The PIC SB underscores its full support for the HR to facilitate accomplishment of these objectives in a manner consistent with the overall goal of entrenching reform and ensuring BiH meets its commitments for Euro-Atlantic integration. The PIC SB requests the HR to undertake all appropriate measures to ensure that the above objectives are met.
OHR will remain in place and continue to carry out its mandate under the Dayton Peace Agreement, ensuring full respect of the Peace Agreement.
The PIC SB reiterated the view that a reinforced EUSR Office would constitute an important part of the EU’s comprehensive engagement after OHR. The Steering Board looked forward to a renewed exchange of information on the respective planning processes.
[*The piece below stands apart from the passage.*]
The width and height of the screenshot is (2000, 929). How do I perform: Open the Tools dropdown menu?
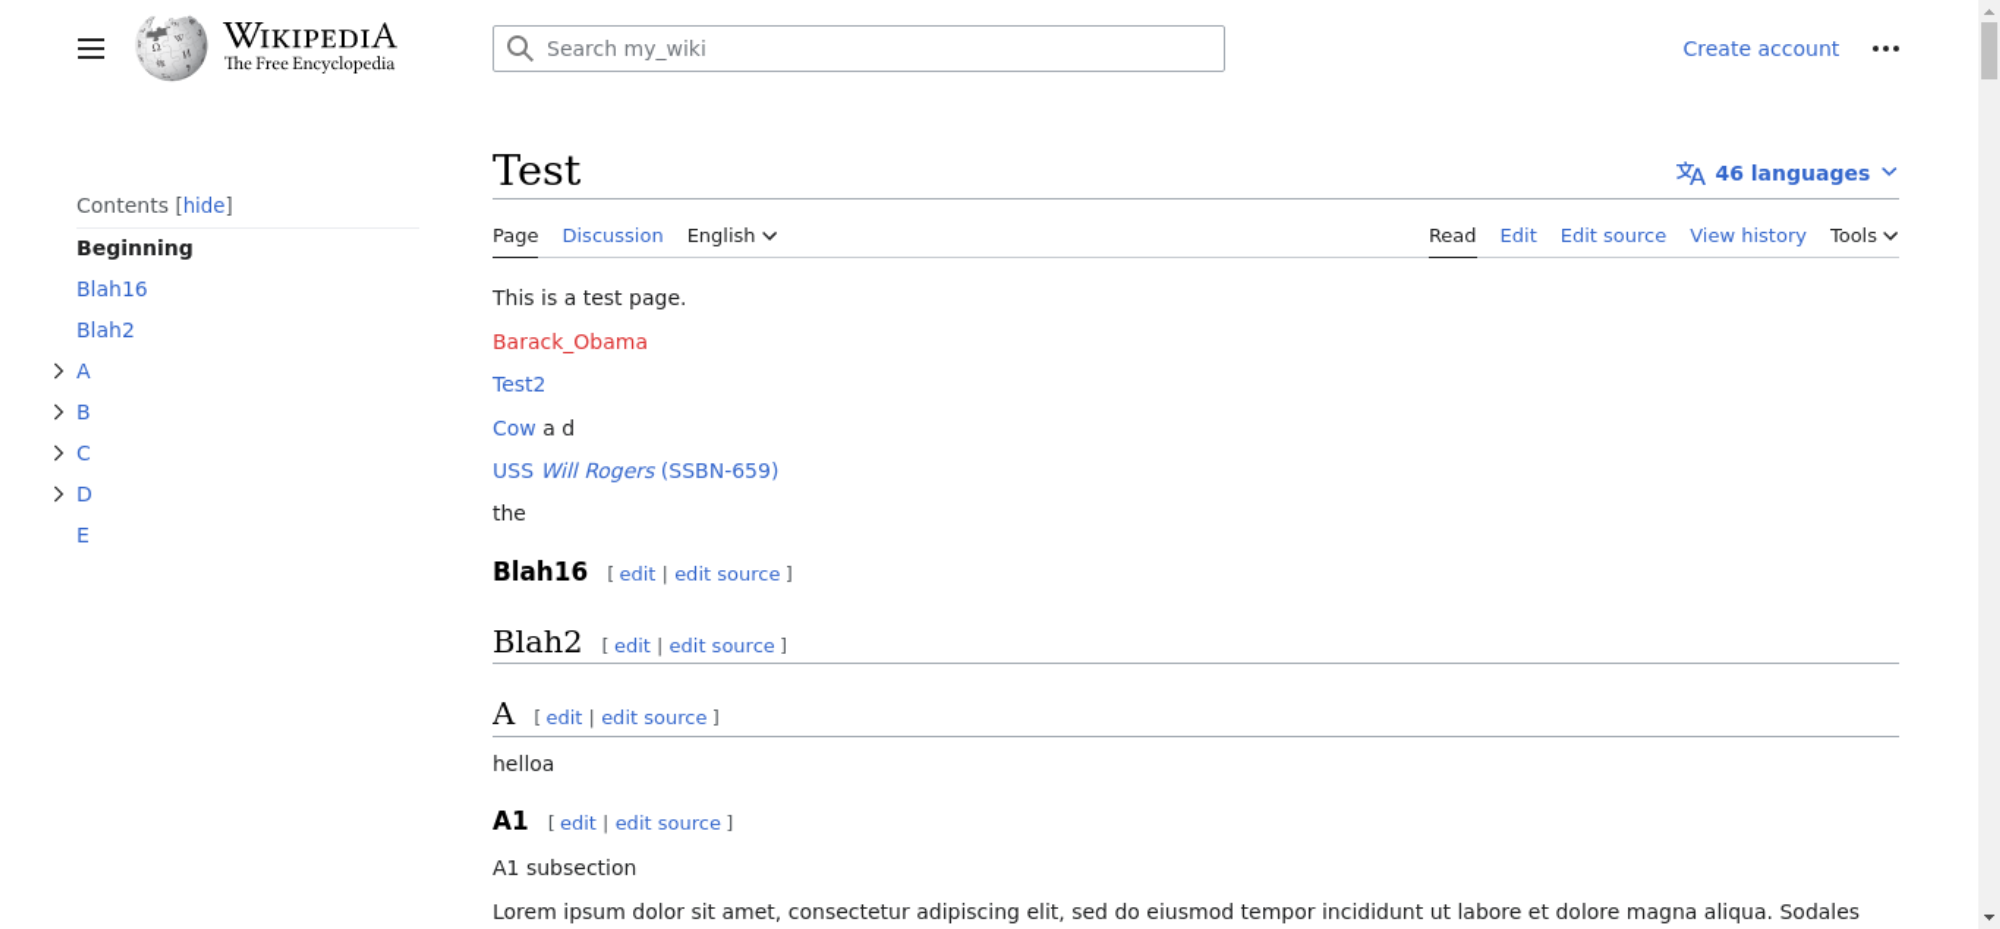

The PIC SB calls upon Serbia, a Dayton signatory, as well as the authorities in Bosnia and Herzegovina, especially those in Republika Srpska, to abide by their obligations under international law to cooperate fully with the International Criminal Tribunal for the Former Yugoslavia (ICTY), playing a proactive role in apprehending all remaining indictees, including Radovan Karadzic and Ratko Mladi}, without further delay, dismantling the networks offering support to such fugitives, and ensuring they are transferred to the ICTY.
The PIC SB reminded all authorities in BiH of the fundamental principle of the inviolability of diplomatic missions and their obligations in that regard. The PIC SB deplores the damage inflicted upon diplomatic offices in Banja Luka. It expects the authorities in BiH, in particular the RS, to live up fully to their obligations and to maintain public order.
The OHR will monitor progress against objectives and conditions and the PIC Steering Board will keep the situation under constant review. The next meeting of Political Directors will take place in Sarajevo on 24 and 25 June 2008.